Take each line of the listing that has the string "next" and report it.
------ Study material
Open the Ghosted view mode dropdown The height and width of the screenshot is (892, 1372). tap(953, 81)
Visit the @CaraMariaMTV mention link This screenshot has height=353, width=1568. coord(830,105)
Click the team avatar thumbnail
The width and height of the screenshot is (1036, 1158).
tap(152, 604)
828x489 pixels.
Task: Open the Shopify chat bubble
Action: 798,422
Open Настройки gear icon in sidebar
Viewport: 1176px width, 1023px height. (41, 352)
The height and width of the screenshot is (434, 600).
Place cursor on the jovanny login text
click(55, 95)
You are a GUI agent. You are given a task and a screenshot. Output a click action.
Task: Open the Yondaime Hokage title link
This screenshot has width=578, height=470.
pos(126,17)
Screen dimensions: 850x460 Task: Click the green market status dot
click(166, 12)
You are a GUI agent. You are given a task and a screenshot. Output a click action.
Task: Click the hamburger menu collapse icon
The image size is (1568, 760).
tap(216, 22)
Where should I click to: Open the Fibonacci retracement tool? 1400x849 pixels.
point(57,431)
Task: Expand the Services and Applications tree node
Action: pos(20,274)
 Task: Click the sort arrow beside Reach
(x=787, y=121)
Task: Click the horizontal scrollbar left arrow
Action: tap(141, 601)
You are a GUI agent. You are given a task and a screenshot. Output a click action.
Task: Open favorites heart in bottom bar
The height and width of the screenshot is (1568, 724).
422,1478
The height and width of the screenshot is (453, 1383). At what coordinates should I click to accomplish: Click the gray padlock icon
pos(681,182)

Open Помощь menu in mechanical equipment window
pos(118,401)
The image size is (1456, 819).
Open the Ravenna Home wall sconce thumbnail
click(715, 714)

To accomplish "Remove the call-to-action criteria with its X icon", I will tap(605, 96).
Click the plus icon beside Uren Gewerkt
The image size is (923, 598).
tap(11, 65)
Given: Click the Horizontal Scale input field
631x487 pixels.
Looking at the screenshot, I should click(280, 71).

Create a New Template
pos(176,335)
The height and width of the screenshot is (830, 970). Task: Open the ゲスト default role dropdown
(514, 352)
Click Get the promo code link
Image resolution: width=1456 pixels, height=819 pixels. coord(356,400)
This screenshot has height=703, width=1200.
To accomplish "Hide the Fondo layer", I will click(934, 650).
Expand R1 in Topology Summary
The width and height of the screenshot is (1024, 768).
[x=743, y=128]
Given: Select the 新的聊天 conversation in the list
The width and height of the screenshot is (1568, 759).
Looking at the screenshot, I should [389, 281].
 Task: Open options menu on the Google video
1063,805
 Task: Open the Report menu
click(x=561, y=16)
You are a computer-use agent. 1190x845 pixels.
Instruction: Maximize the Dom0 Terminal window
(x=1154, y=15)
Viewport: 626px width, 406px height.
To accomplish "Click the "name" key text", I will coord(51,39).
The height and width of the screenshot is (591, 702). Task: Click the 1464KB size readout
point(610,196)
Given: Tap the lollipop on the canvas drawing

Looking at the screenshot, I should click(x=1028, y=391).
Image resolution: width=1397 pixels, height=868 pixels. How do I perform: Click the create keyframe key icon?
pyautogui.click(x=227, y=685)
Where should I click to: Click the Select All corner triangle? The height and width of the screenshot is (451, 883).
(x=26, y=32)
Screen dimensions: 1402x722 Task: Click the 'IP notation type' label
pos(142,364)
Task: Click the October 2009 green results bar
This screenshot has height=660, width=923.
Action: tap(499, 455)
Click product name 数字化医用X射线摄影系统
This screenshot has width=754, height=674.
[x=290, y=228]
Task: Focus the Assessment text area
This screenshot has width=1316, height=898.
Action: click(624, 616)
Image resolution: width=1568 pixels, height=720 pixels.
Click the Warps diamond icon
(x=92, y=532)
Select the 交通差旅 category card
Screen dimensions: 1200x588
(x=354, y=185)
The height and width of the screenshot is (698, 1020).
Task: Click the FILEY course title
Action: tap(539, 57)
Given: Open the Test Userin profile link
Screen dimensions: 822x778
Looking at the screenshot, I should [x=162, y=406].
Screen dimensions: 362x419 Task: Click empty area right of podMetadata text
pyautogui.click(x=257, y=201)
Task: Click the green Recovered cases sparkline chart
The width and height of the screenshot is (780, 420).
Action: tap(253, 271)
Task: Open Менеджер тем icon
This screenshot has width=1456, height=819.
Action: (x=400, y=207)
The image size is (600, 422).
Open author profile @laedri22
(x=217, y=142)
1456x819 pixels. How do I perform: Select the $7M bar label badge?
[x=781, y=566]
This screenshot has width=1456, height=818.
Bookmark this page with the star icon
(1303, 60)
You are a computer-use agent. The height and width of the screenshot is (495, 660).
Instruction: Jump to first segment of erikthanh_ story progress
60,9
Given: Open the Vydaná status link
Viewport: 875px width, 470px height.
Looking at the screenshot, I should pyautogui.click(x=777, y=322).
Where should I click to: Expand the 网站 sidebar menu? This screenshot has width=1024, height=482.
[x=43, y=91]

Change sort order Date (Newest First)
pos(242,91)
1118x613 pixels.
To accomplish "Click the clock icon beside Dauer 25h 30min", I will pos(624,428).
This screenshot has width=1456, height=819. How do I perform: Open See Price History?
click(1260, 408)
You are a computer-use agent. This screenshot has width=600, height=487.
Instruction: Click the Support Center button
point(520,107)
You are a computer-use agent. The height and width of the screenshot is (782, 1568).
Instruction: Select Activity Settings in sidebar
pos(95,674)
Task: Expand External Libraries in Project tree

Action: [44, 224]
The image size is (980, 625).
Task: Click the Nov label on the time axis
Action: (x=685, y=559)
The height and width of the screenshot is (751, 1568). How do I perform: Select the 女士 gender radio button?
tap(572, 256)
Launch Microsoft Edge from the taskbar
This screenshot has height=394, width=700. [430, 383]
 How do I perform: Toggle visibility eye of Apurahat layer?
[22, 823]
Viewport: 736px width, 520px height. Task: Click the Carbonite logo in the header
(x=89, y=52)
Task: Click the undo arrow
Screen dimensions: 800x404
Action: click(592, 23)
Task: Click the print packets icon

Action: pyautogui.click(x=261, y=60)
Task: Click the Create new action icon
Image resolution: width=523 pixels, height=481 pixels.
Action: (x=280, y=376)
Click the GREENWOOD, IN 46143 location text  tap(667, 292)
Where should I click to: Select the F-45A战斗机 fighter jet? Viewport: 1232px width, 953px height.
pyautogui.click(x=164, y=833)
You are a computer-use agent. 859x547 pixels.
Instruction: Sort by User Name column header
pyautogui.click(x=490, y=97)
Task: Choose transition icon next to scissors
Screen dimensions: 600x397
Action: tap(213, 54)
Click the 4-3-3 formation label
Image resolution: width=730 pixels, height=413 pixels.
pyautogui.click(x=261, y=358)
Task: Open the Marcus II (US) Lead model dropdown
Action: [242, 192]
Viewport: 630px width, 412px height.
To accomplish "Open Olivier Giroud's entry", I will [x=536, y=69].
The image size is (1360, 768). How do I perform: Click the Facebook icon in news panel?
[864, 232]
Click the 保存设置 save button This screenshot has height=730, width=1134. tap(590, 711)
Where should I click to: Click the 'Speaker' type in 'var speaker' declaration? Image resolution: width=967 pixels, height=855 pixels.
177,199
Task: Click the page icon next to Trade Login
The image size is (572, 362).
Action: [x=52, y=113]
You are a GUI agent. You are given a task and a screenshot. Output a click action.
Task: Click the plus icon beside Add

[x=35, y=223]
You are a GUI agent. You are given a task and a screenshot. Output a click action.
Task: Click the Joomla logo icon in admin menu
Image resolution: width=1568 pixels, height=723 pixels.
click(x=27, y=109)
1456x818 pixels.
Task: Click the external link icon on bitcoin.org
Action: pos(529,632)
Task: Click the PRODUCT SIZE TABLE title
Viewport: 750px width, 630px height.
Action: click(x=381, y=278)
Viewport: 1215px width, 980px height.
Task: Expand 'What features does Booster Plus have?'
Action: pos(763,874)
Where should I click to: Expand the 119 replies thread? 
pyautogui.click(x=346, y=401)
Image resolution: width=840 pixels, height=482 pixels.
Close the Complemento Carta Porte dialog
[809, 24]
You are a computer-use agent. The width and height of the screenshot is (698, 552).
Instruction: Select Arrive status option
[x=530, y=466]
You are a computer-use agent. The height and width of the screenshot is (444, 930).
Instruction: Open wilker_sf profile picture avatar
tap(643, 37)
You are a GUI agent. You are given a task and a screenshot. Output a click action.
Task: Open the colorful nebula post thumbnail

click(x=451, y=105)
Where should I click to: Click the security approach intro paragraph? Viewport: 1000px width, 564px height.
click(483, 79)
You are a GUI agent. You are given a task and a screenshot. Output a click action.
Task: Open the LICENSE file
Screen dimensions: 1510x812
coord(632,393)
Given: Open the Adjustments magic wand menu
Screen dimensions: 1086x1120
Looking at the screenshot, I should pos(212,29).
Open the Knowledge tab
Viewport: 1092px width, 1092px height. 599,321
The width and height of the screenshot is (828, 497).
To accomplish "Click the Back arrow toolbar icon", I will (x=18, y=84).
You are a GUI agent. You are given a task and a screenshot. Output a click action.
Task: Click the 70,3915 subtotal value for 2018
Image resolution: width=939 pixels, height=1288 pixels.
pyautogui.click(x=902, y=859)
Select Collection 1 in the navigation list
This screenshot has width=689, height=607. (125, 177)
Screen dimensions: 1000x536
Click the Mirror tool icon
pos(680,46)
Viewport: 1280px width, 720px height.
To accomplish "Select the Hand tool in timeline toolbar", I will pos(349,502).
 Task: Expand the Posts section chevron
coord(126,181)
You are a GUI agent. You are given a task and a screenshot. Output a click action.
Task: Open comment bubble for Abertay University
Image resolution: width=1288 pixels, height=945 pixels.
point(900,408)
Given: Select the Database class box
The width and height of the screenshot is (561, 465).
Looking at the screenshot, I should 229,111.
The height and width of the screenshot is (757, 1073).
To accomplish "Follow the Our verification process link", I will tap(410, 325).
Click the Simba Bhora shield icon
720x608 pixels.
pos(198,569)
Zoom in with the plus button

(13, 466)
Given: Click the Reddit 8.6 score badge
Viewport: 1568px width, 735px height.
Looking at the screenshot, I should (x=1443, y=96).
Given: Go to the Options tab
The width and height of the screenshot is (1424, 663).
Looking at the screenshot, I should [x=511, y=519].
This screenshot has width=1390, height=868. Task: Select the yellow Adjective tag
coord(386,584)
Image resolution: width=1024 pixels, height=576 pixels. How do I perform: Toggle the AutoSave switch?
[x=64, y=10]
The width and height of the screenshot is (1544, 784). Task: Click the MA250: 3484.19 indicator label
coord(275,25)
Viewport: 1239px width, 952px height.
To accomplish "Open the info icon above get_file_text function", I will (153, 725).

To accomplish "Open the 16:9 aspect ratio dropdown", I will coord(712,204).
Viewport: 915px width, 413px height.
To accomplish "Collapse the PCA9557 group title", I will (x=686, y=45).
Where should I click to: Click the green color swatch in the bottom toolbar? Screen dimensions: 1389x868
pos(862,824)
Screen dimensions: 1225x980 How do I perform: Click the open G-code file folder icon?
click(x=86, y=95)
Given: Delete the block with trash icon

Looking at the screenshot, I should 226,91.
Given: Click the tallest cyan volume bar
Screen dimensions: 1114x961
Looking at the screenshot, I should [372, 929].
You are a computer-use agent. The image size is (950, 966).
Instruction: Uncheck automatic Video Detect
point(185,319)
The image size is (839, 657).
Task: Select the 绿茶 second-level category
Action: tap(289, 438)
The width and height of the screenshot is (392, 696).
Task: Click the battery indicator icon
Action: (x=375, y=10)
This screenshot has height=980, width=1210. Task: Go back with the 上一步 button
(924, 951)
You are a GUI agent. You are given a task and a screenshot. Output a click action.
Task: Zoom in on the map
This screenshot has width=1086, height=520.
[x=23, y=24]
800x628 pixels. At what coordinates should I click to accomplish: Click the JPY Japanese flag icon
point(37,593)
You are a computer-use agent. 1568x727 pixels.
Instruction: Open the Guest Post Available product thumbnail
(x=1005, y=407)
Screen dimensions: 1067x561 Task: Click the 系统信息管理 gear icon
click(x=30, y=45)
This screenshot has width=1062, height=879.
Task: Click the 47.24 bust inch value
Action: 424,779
------------
Answer space.
Task: Choose transition icon next to scissors
Task: Click the page icon next to Trade Login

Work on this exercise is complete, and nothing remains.